Imaging of low frequency sound fields in air

Imaging of acoustic fields has been of interest for a long time. To see with sound waves instead of ordinary light waves is an intriguing concept. Naturally, humans are not capable of doing image processing with acoustic data like some kinds of animals.

However, the idea of imaging with sound waves in animals was not recognized until 1793 by the Italian scientist Spallanzani.^ The idea was first used to build an imaging device called SONAR during World War I. Later many devices for imaging through optically opaque objects were invented. The motivations for acoustic imaging are the capabilities to see through opaque objects and test some mechanical properties of sample materials by introducing mechanical perturbations into them. Generally, there are two basic methods used to image acoustic fields: utilizing piezoelectric or optical devices.

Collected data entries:
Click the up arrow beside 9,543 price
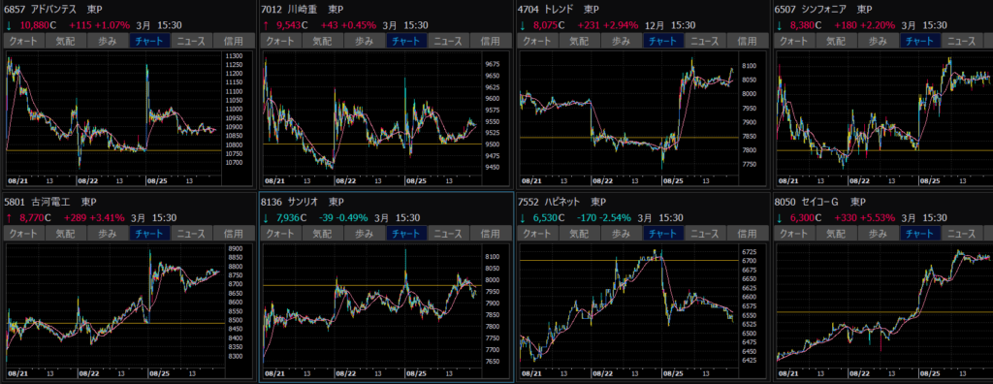This screenshot has height=384, width=993. coord(266,25)
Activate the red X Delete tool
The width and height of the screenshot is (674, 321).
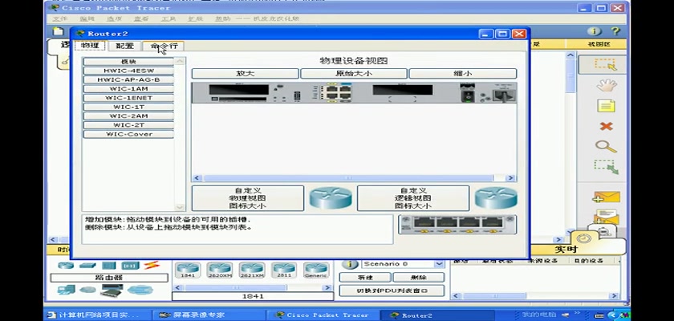tap(606, 126)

■ **Exercises to complete**
A - According to the text on imaging low frequency sound fields in air, during which war was the imaging device called SONAR first built?
B - Carry on the text about imaging low frequency sound fields in air, starting right after its final sentence.

■ **Answers to the problems**
A - World War I.

B -
Devices that employ piezoelectric transducers are very compact and efficient. They are also very sensitive. The high sensitivity property is very important for medical applications in which a high level of insonification, the input strength, is not allowed. On the other hand, a device that employs a laser beam can be quite bulky and less sensitive. The advantages the laser device has over piezoelectric devices are the variable operating frequency and the ability to detect phase and amplitude at the same time.

This thesis will describe a system that uses a laser beam to image an acoustic field in air. Usually when we talk about sound or acoustic waves, we think of audio frequencies, (in the range of 20 - 20,000 Hz). However, in this thesis we will not put that limit on any acoustic wave, i.e., an acoustic field can be in any frequency range.